Stored items:
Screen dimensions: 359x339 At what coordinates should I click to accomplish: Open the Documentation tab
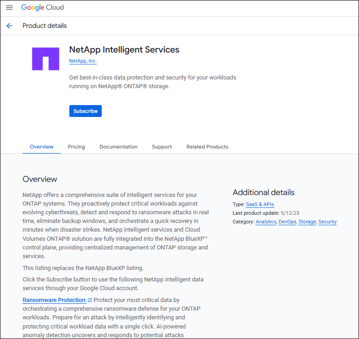[118, 147]
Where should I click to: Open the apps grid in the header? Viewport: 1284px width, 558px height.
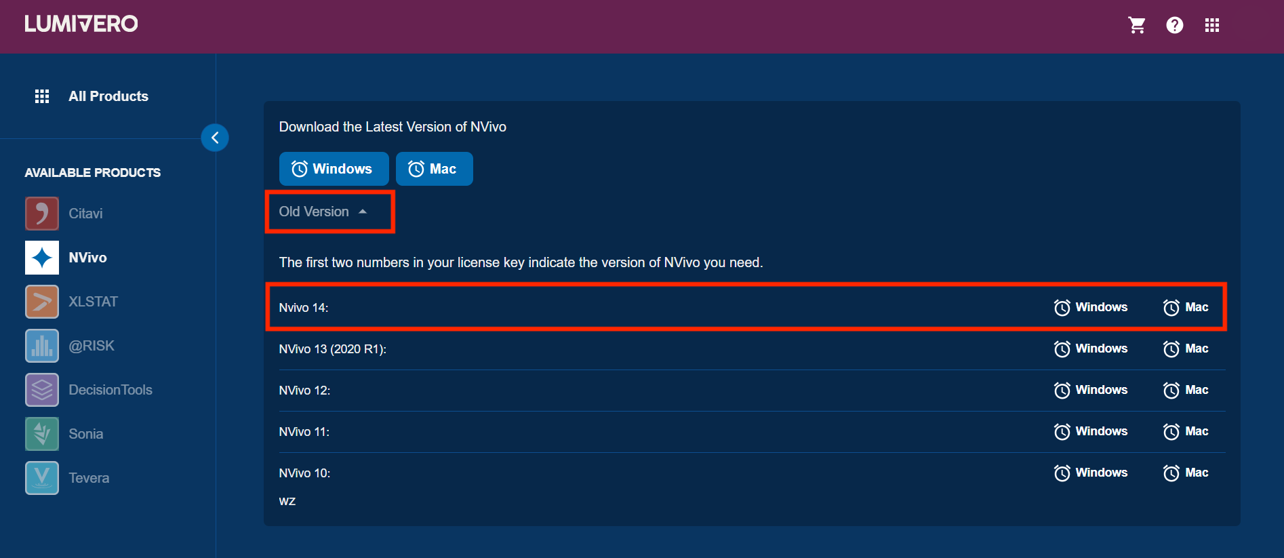(1211, 25)
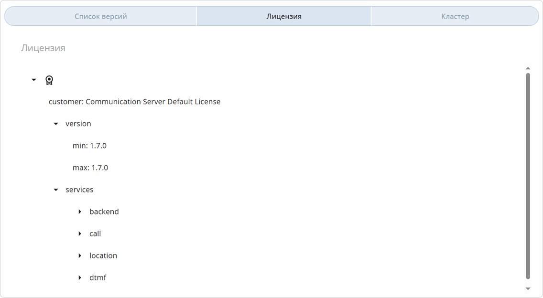This screenshot has height=298, width=543.
Task: Open the Кластер tab
Action: (455, 16)
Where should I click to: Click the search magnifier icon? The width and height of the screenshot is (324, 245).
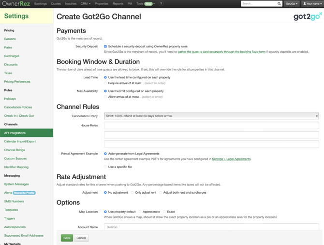279,4
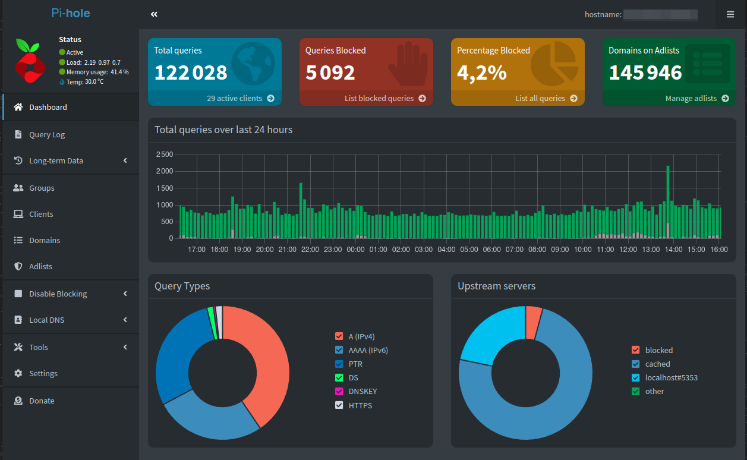Click the Pi-hole raspberry logo
Screen dimensions: 747x460
(x=29, y=60)
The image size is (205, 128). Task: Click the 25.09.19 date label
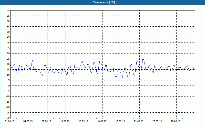(x=157, y=121)
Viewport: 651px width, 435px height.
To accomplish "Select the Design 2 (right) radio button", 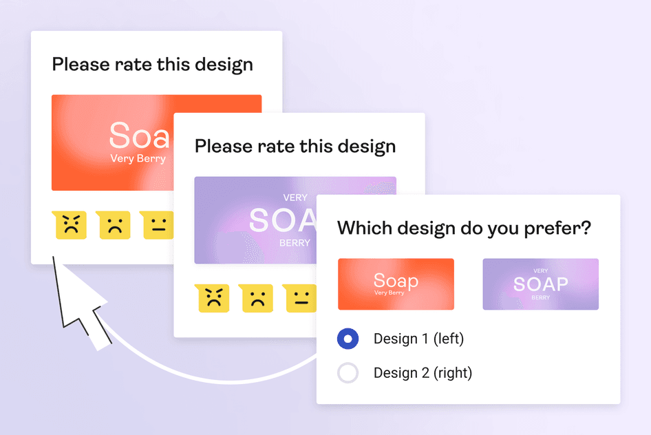I will tap(348, 373).
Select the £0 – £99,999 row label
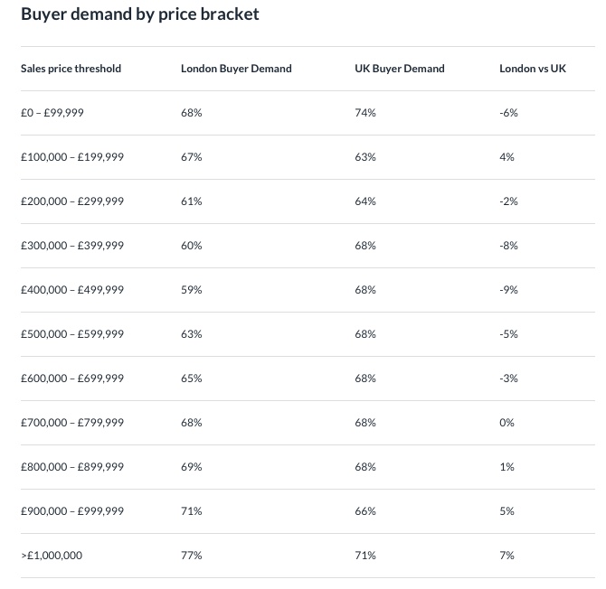The image size is (606, 589). point(52,113)
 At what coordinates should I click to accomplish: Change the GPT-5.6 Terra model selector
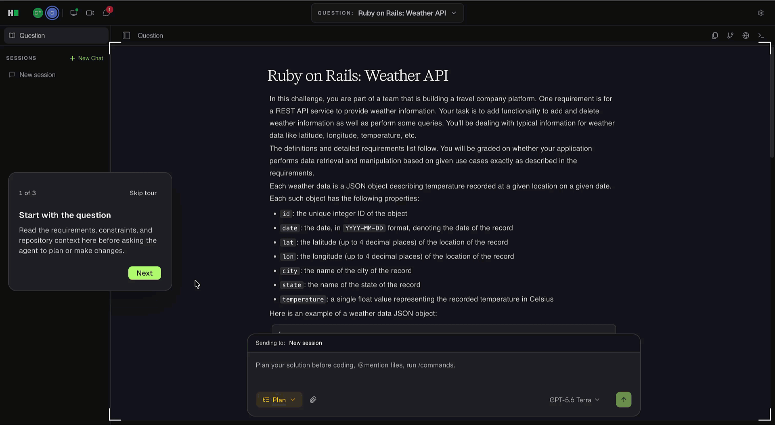click(574, 400)
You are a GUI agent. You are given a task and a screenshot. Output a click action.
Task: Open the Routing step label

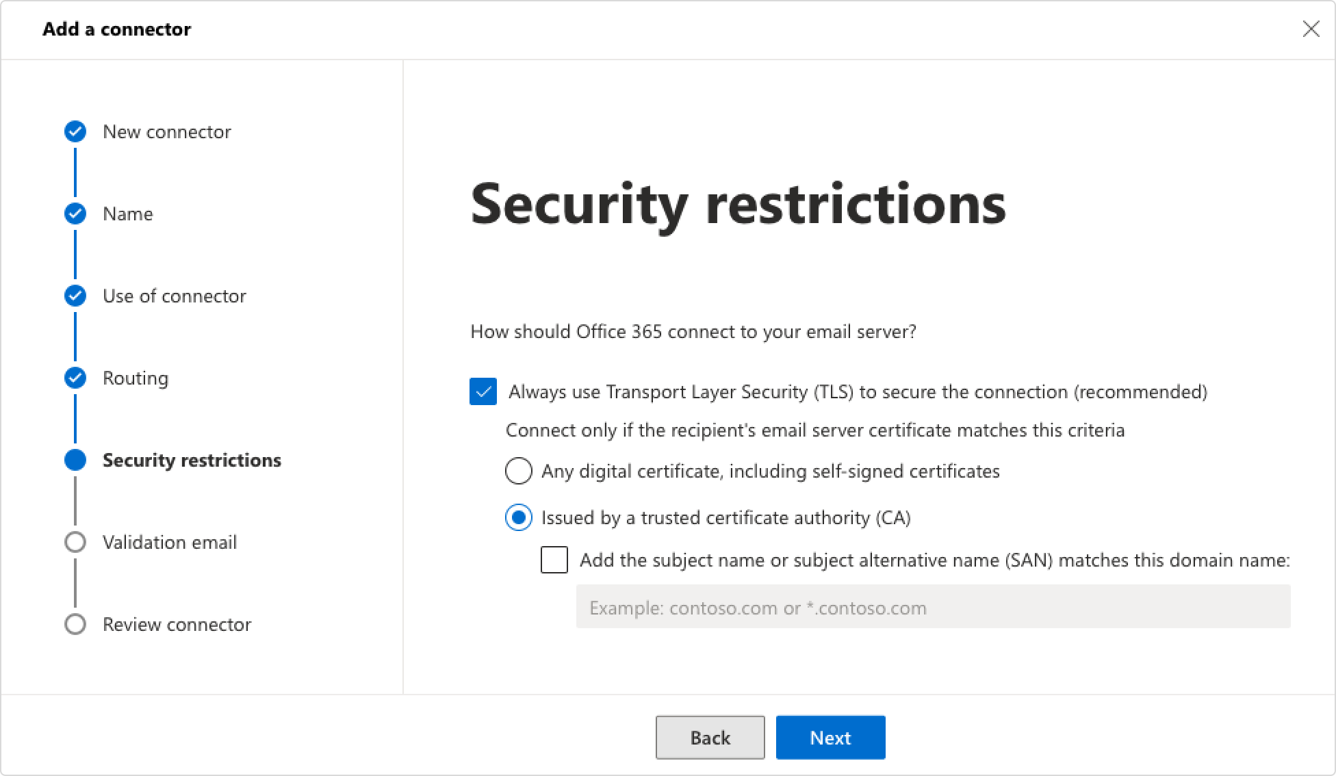136,378
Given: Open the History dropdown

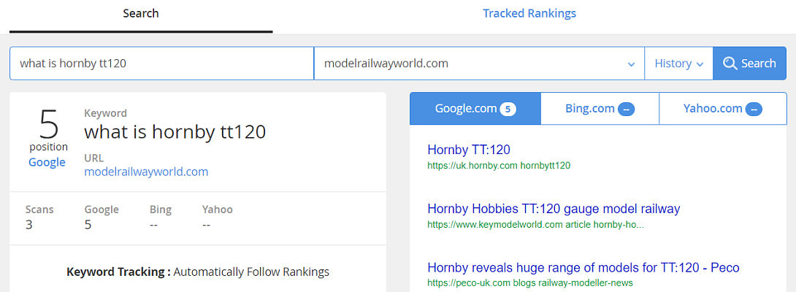Looking at the screenshot, I should coord(678,64).
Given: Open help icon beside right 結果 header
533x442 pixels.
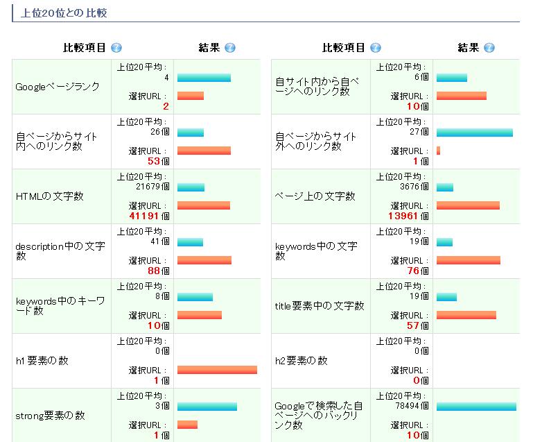Looking at the screenshot, I should click(489, 48).
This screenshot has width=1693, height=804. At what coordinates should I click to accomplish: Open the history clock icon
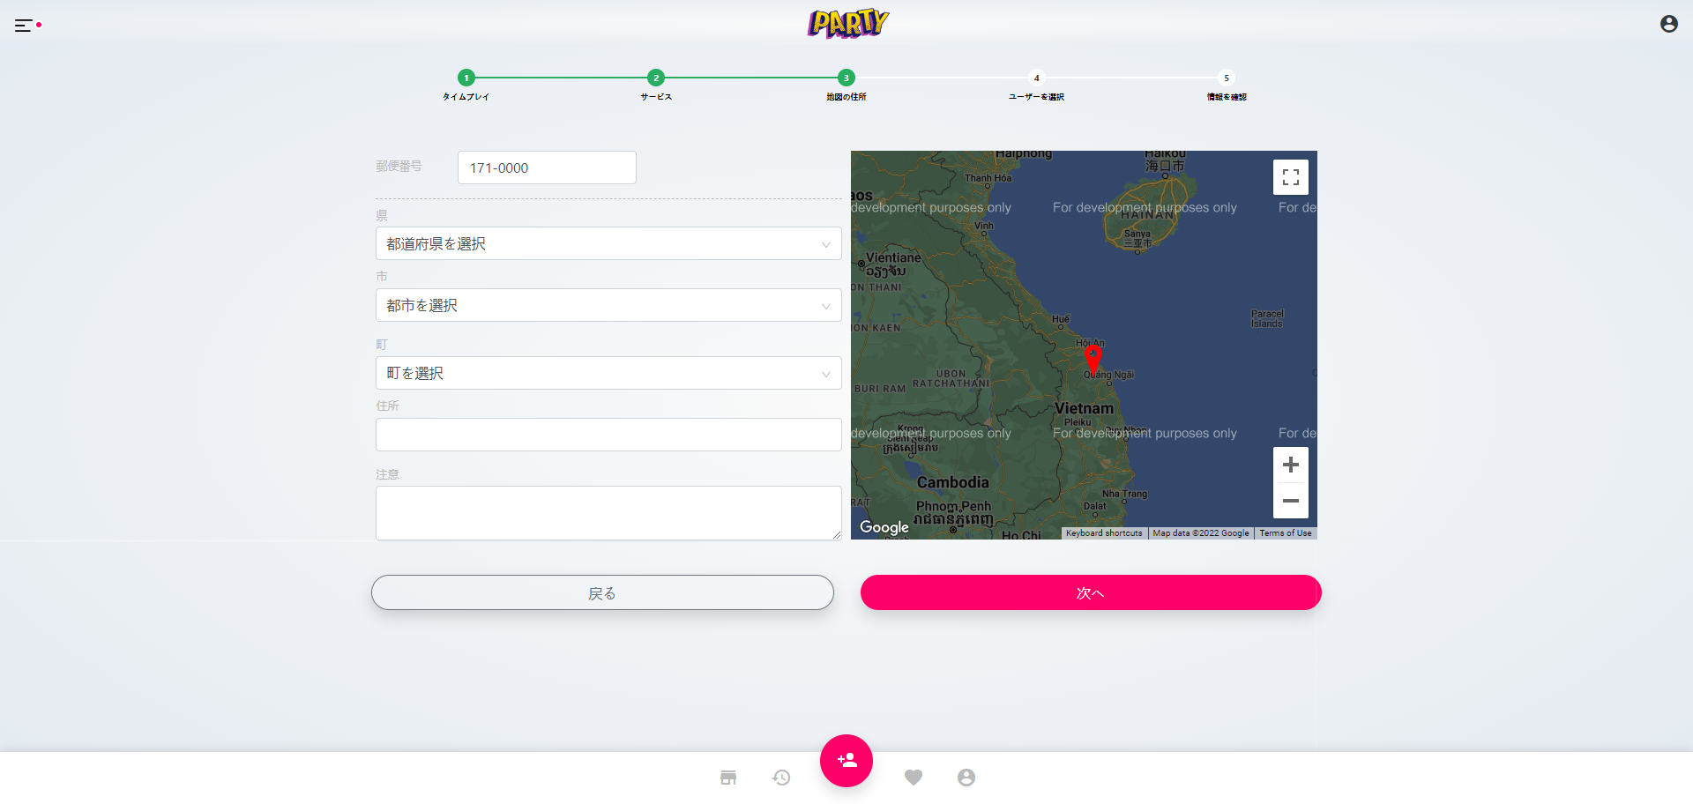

How to complete this task
Both the first line of the records above and the line containing "Viewport: 651px width, 435px height." belong in the copy; please return them and every line between, exactly, minus the pictures.

Your response
Screen dimensions: 359x339 At what coordinates should I click to accomplish: Open the Documentation tab
[118, 147]
Where should I click to: Open the apps grid in the header? Viewport: 1284px width, 558px height.
(1211, 25)
This screenshot has height=298, width=543.
Task: Open the Кластер tab
Action: (455, 16)
Where should I click to: Click the search magnifier icon? The width and height of the screenshot is (324, 245).
279,4
Click the Pi-hole raspberry logo
Screen dimensions: 747x460
(x=29, y=60)
The image size is (205, 128). Task: Click the 25.09.19 date label
(x=157, y=121)
Viewport: 651px width, 435px height.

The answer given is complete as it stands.